◆ **Text under study**
____

Jesus would not have been Mr Popularity. In fact, he seemed to run into conflict regularly with the leaders of his time. His words and actions often challenged the social norms, attitudes, and even prejudices that they reinforced. In last Sunday’s parable of the workers in the vineyard, we already witnessed one of these disputes. There, Jesus critiques the culture of entitlements and privileges that favours the upwardly mobile. The owner of the vineyard does not use the point system. He does not pay the workers on the basis of their merit. Instead, he applies a familial model of generosity, equity, and inclusion from which even the last comer or – to use a contemporary language – the ‘queue jumper’ benefits.

In today’s parable, Jesus continues to portray a God who is interested in reaching out to those on the margins and making outsiders insiders. He concludes the story with a shocking statement: “I tell you truly, tax collectors and prostitutes are making their way into the kingdom of God before you.”

In a culture of honour and shame, tax collectors and prostitutes carry the worst possible social stigma. By crafting the parable in their favour, Jesus reverses the table. The lowly and despised who avail themselves of God’s mercy are reckoned righteous. The privileged who see no need of repentance are condemned for their arrogance. In God’s Kingdom, the outsiders can really become insiders, and the insiders can become outsiders.  There is no one who we can write-off as being too far outside God’s reach.

The Word of God today invites us to be open to God’s offer of mercy. Wherever we are in our journey of faith and life, whether we are like the first or the second son, God joins us and accompanies us to greater transformation.

In the first reading, Ezekiel speaks of the kind of God we encounter in the person and teaching of Christ – one who forgives freely, welcomes unconditionally, and loves without limits. Ezekiel’s teaching is affirmed time and again throughout the Gospel. God is the God of compassion rather than judgment. This is the same God who embraces the prodigal son, who surprises the eleventh hour worker, and who lavishes love on tax collectors and sinners.

Jesus’ critique is not limited to individuals. We must be humble enough to examine whether our faith community has a kind of a ‘second son’ culture, that is, we display symptoms of a judgemental, closed, and insular community. Pope Francis is fond of saying that the Church is not a museum for saints or an enclosure for the virtuous. It is more like a field hospital, which heals the wounded, strengthens the weak, and lifts up the lowly. It is a place where everyone can feel welcomed, loved, forgiven, and encouraged to live according to the Gospel.

Let us endeavor to live the radical grace of God that turns outsiders into insiders. As we recognise our own need of repentance and conversion, let us be the Church that reaches out to embrace, accompany, encourage, and engage with people’s struggles, wounds, and failings, rather than one that isolates and condemns them.

____

◆ **What you have to do**
Copy the homily word for word, from "In a culture" to "to greater transformation.". Nothing in the listing is needed to work with the homily.

◆ **Provided material**
____

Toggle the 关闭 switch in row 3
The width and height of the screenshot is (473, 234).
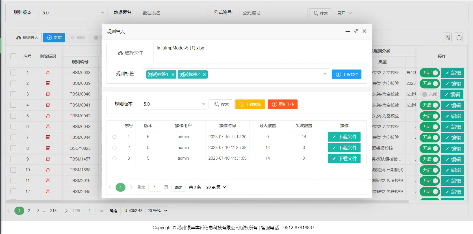coord(429,94)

____

◆ **Output of the task**
In a culture of honour and shame, tax collectors and prostitutes carry the worst possible social stigma. By crafting the parable in their favour, Jesus reverses the table. The lowly and despised who avail themselves of God’s mercy are reckoned righteous. The privileged who see no need of repentance are condemned for their arrogance. In God’s Kingdom, the outsiders can really become insiders, and the insiders can become outsiders.  There is no one who we can write-off as being too far outside God’s reach.

The Word of God today invites us to be open to God’s offer of mercy. Wherever we are in our journey of faith and life, whether we are like the first or the second son, God joins us and accompanies us to greater transformation.